The tank top was my item of choice from the moment I decided to shoplift something. They cost $15.50 and they were my favorite things to wear with everything. I owned them in black, sparkly blue and heather gray and I really felt like the hot pink was going to tie together my collection of built-in bra tank tops. It was a whole style choice; I wanted to expand my color palatte.
I went with my best friend, who was the least experienced shoplifter of my girls, but definitely someone I could trust to guide me. Neither of us was old enough to drive, so after her father dropped us off at the mall she explained how everything worked.
“When you go in there, look really interested in everything and like you’re about to buy a ton of stuff. Start with whatever it is you want to keep and then just go around the store and throw more stuff on top of your arm. When you go to the dressing rooms to try things on, they’ll like, freak out when they’re trying to count everything and miss the stuff that’s at the bottom.”
“How are they going to miss the stuff that’s on the bottom? How much stuff am I supposed to carry in there with me?”
“A lot. The most they say you can bring in is ten items, but they really just give up at ten. You can usually bring in as many as you want here. Also, grab a jacket or something expensive so they’re all worried about that. They won’t care about a tank top if you have a jacket they had to unlock from the wall.”
“Then I just take off my clothes and put on everything I want under it?”
“Yeah. Just make sure that you don’t put on so much that you’re walking all weird or something.”
“What about the security things at the door? How do you know those aren’t going to go off?”
“As long as whatever you have doesn’t have one of those big plastic tags, that thing won’t even go off. It’s retarded.”

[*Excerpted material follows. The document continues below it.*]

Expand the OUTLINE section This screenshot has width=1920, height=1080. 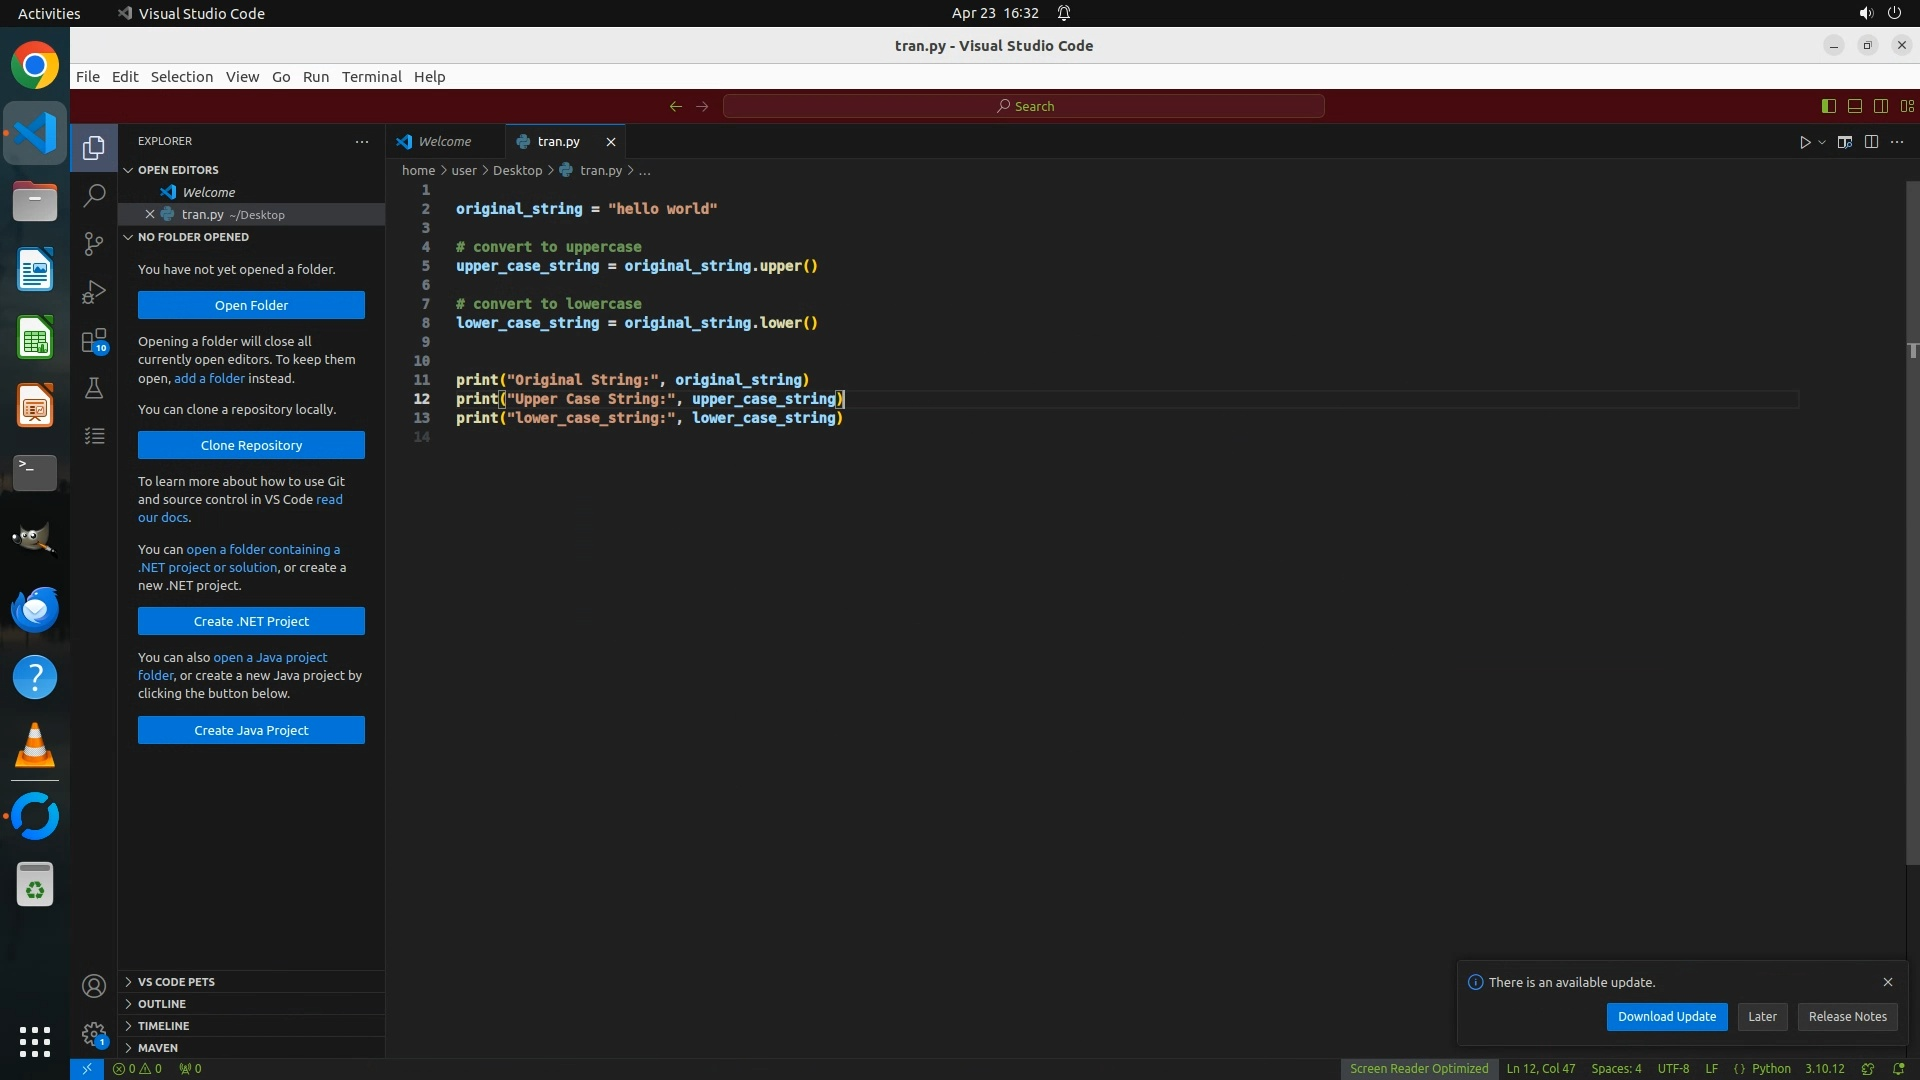(x=161, y=1004)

After making my friend repeat the plan several times to make sure that I knew exactly what to do, I walked into Express and hit the tank top rack. I found my hot pink shirt in a size medium, about a dozen chunky cable knit sweaters to hide it under, and two parkas with faux-fur trim. My friend was right. The twenty-something high school drop out working the dressing rooms didn’t count my items. She didn’t even count the first ten. She saw me coming, sighed, and used her master key to let me into a room in the far back.

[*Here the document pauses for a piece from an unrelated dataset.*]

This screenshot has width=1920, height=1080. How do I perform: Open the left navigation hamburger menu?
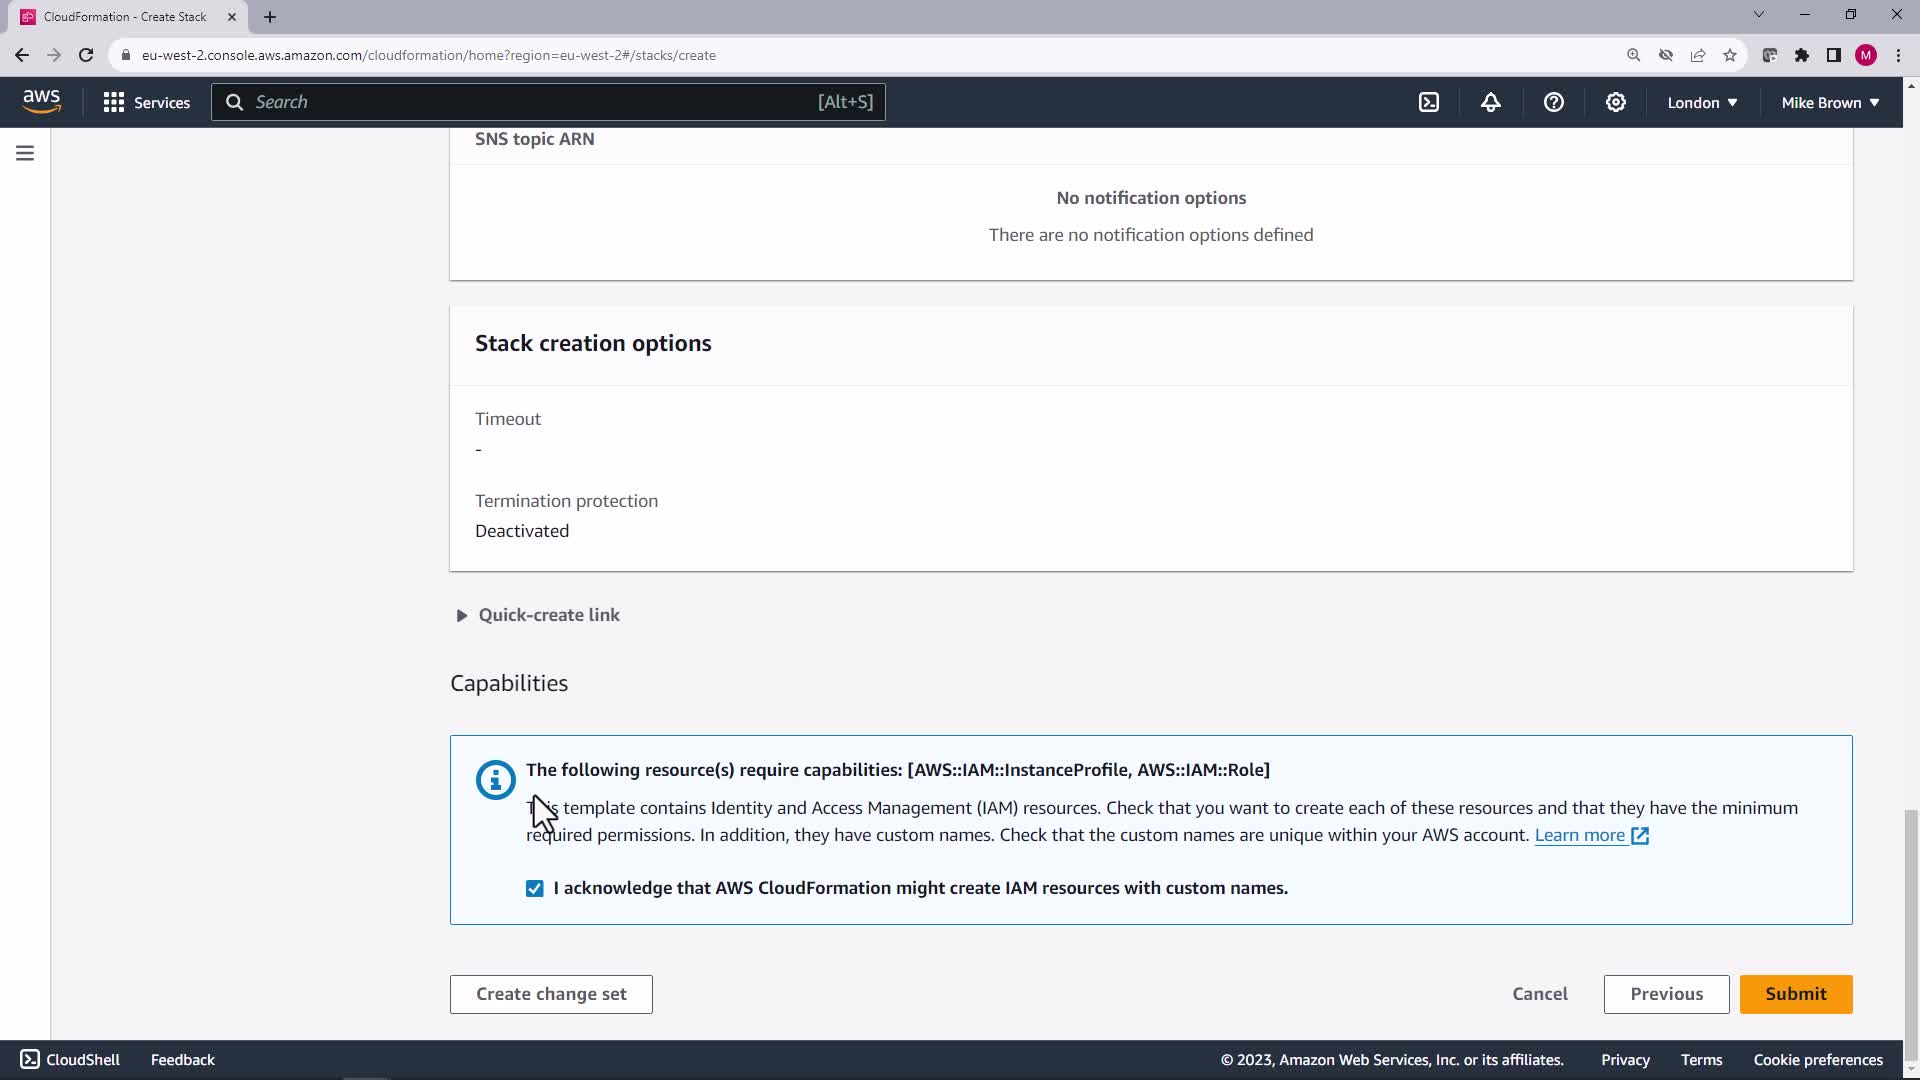point(25,153)
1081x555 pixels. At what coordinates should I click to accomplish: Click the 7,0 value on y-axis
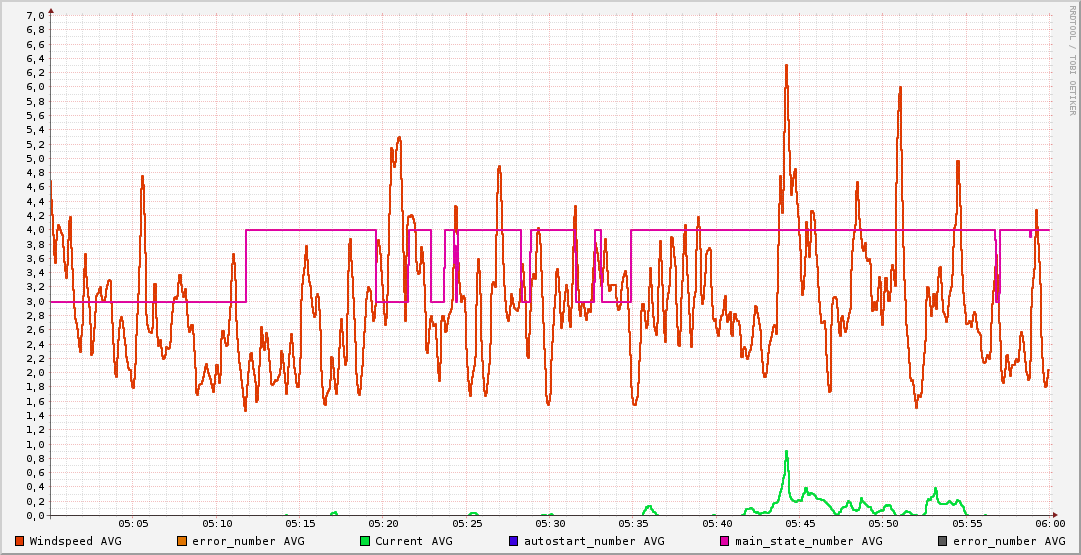coord(35,16)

I arranged the parkas and sweaters around me on the hooks in the dressing room to form some sort of a winter-wear cocoon. It was totally a winter-wear cocoon and I was a caterpillar that would soon emerge as a really scandalous butterfly. Scandalous in my world, anyway. I’ve always been mad dramatic about doing things I feel even slightly bad about and this was no exception. The entire time I was in that dressing room, I was imagining myself in state prison.
I got out of there with the goods, obviously. I’m sitting here today writing from my bed on my laptop and not in a cell on lined paper with a dull pencil because I never got caught. I don’t even know if my mom knows this story yet. (Hi, Mom. I stole a tank top in the year 2000. I’m sorry you had to learn about it like this. See you Tuesday.)

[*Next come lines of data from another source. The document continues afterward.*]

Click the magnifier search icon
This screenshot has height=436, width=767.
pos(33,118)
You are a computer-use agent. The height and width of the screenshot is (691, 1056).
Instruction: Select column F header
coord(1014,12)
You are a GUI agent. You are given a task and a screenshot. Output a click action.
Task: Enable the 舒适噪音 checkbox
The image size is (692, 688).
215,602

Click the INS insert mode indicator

I remember feeling too embarrassed to tell my priest I stole during confession. Two years later, I was confirmed into the Catholic Church as a full-blown sinner. That also concerned me greatly because if I was withholding information from a priest during confession, then God knew about both the sin and the information withholding, and that’s a double sin. That meant he probably wasn’t really letting me into the Church when everyone in my family thought he was and they would all find out I lied when I never showed up to Heaven.
That tank top went with me to college. I wore it into the ground like I bought it with my very last money before I came to America. It didn’t really match any of my clothes the way I thought it would and as most of my baby fat melted away, a smaller size would have been much better. I kept that shirt until one of the straps popped out of exhaustion because I sacrificed my relationship with Christ to own it.